EĞİTİM - 25 Aralık 2024 Çarşamba 14:28

Türk yükseköğretiminde akredite olan programların sayısı artıyor

A
A
A
Türk yükseköğretiminde akredite olan programların sayısı artıyor

Türkiye’de en az bir akredite lisans programı bulunan üniversite sayısı 116, akredite olan toplam program sayısı ise bin 209 oldu.

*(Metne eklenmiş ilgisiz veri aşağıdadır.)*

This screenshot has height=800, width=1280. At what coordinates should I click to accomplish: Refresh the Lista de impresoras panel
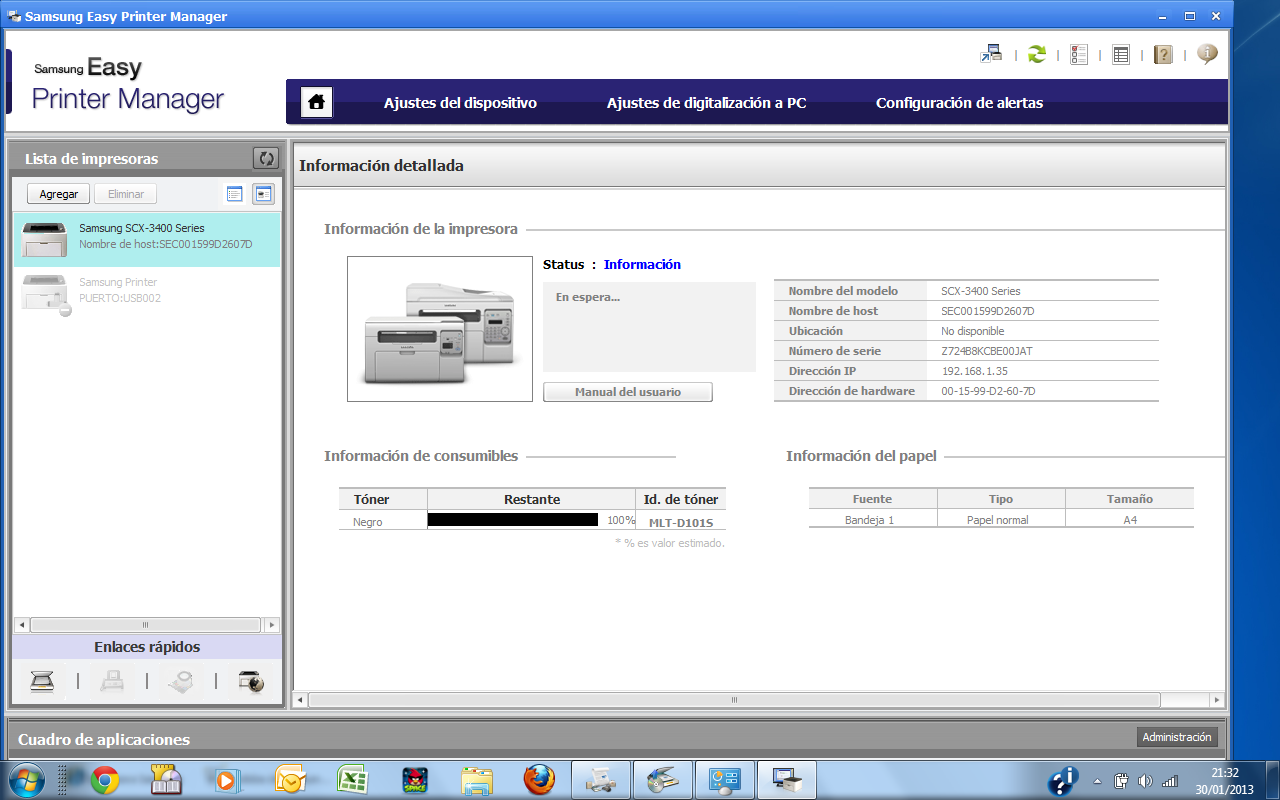click(265, 158)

Türkiye, 208 üniversitesi, 185 bin akademisyeni ve 350 bini uluslararası olmak üzere 7 milyonu aşkın öğrencisiyle yükseköğretim alanında dünyada önemli bir ülke konumunda bulunuyor. Yükseköğretim Kurulu (YÖK), kapasite artışıyla birlikte kalitenin de en üst seviyeye ulaşması için çalışmalarını sürdürüyor. Türkiye’de akredite olan programların sayısı günden güne artarken, 2024 Üniversite İzleme ve Değerlendirme Genel Raporu’na göre 2023 YKS Kılavuzu’nda en az bir akredite lisans programı bulunan üniversite sayısı 116 oldu. Akredite olan toplam program sayısı ise bin 209 olarak gerçekleşti. 42 üniversite, 10 ve üzerinde akredite lisans programına sahip bulunuyor. Yıllara göre bakıldığında ise üniversitelerin akredite lisans program sayısı ortalaması 2018’de yüzde 6,89 iken, 2023 yılında 10,42’ye ulaştı. Bu oran 2022’de 9,46 olarak gerçekleşmişti. Türkiye’de akredite lisans programı sayısının en yüksek olduğu üniversite, 56 programla İstanbul Gelişim Üniversitesi olurken, onu 55 programla Sakarya Üniversitesi, 42 programla Hacettepe Üniversitesi takip etti. Atatürk Üniversitesi 41 programla dördüncü, Ege Üniversitesi 39 programla beşinci, Erciyes Üniversitesi 35 programla altıncı, İstanbul Teknik Üniversitesi 34 programla yedinci, Başkent Üniversitesi 33 programla sekizinci, Yıldız Teknik Üniversitesi 31 programla dokuzuncu, İstanbul Medipol Üniversitesi 29 programla 10. sırada yer aldı.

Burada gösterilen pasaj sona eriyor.